Enregistrements stockés
-------------------------

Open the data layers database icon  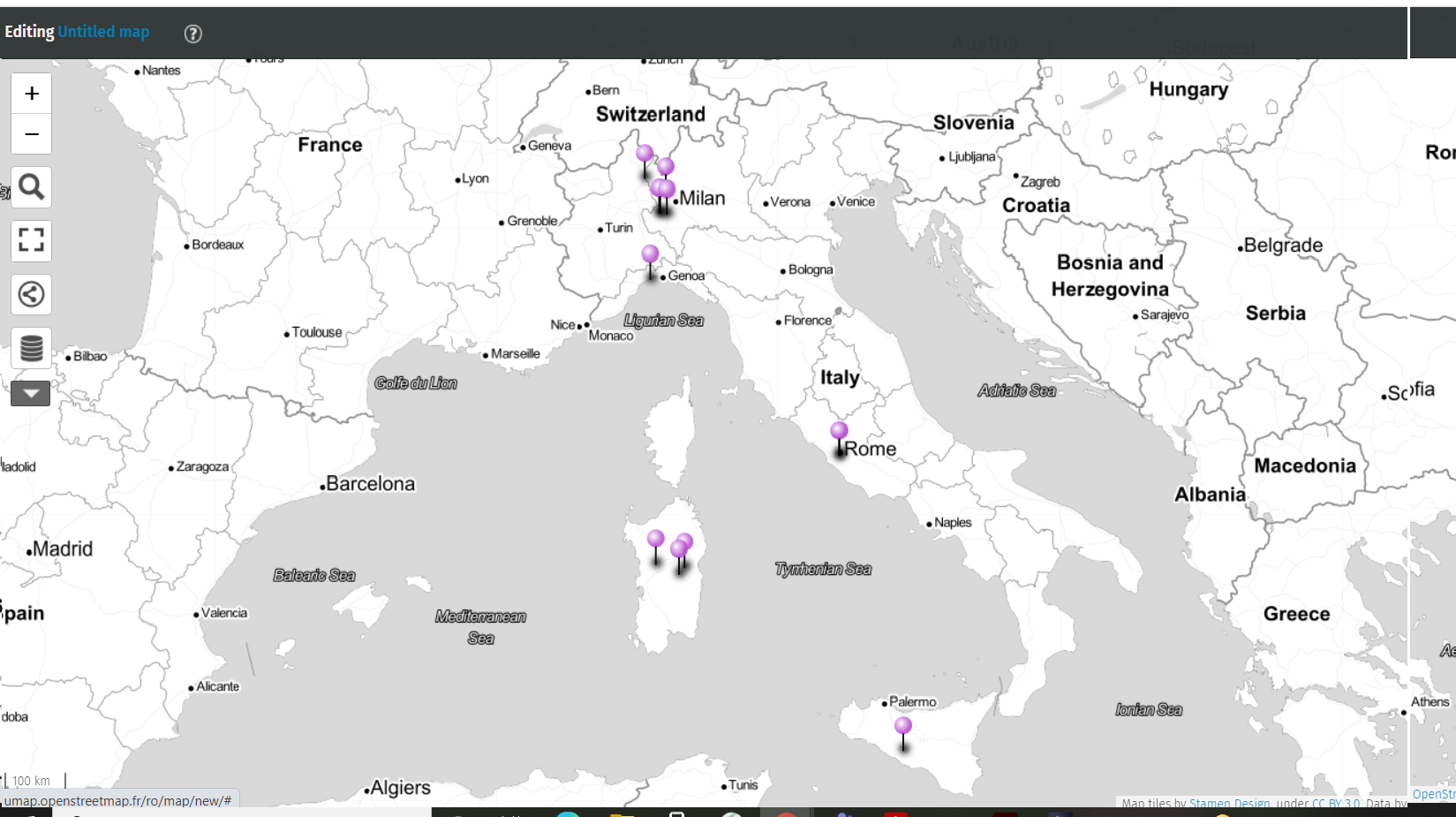[31, 347]
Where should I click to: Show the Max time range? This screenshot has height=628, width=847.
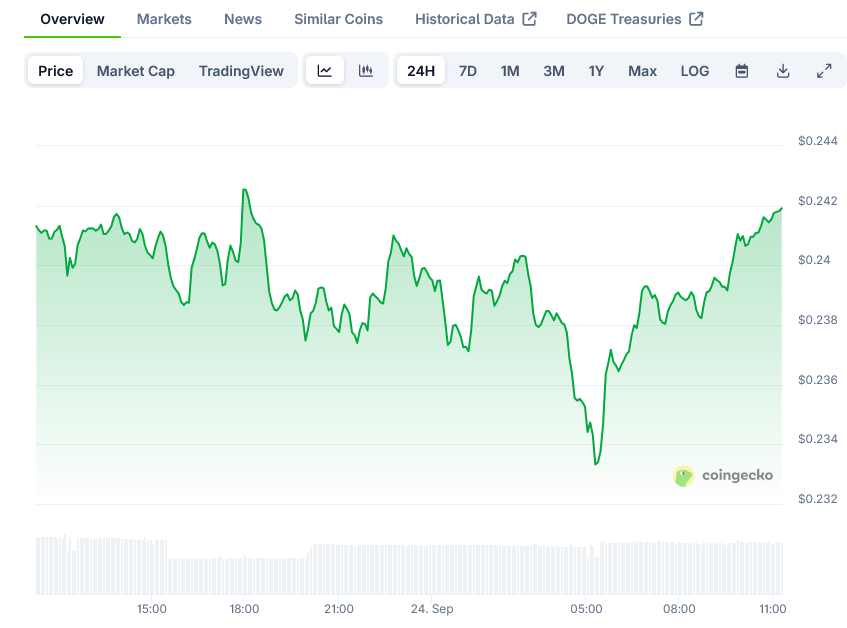pos(642,71)
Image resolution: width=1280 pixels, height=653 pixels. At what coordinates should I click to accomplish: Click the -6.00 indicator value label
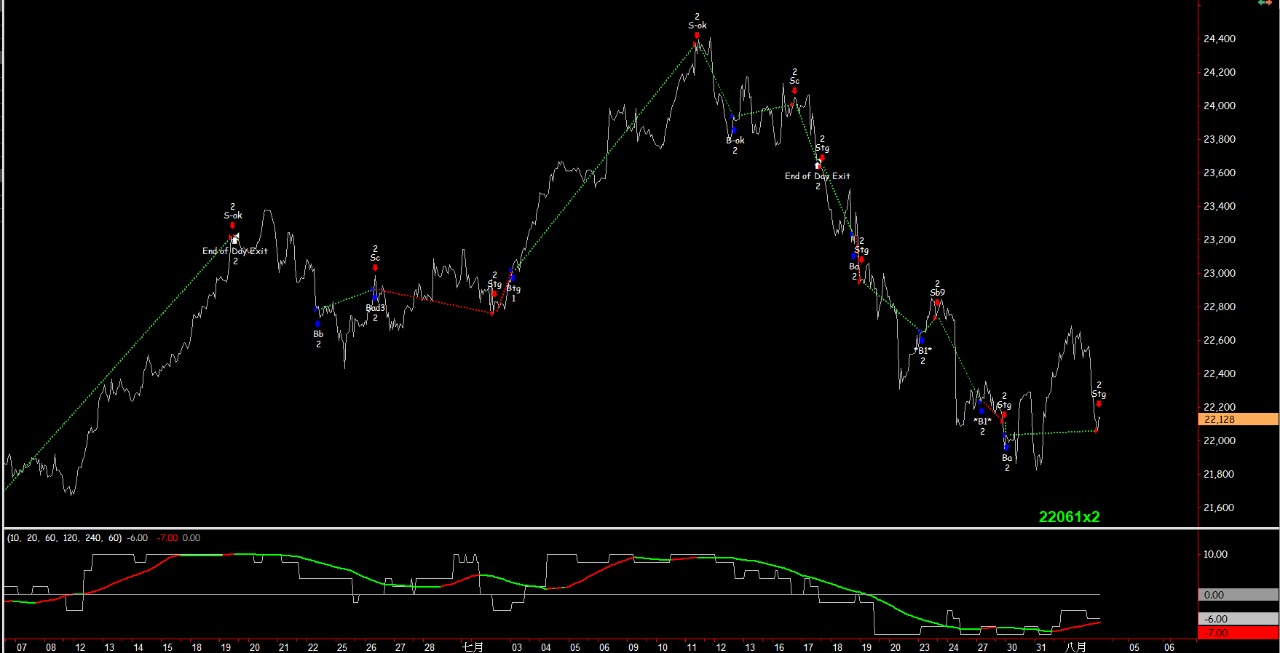(1238, 619)
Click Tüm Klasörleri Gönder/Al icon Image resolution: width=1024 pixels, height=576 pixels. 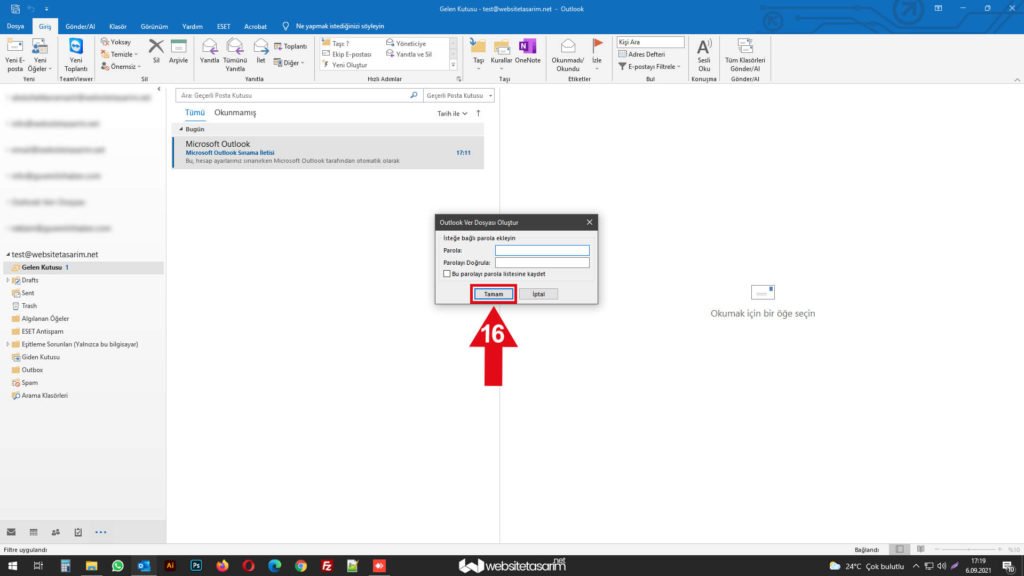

-------------------------

*Votre tâche*
Recopiez sans changement les lignes ci-dessus, de celle qui contient « Image resolution: width=1280 » jusqu'à la dernière incluse. Ne reprenez pas les images.

*Résultat de la tâche*
Image resolution: width=1280 pixels, height=653 pixels. At what coordinates should I click to accomplish: Click the -6.00 indicator value label
(1238, 619)
Click Tüm Klasörleri Gönder/Al icon Image resolution: width=1024 pixels, height=576 pixels. 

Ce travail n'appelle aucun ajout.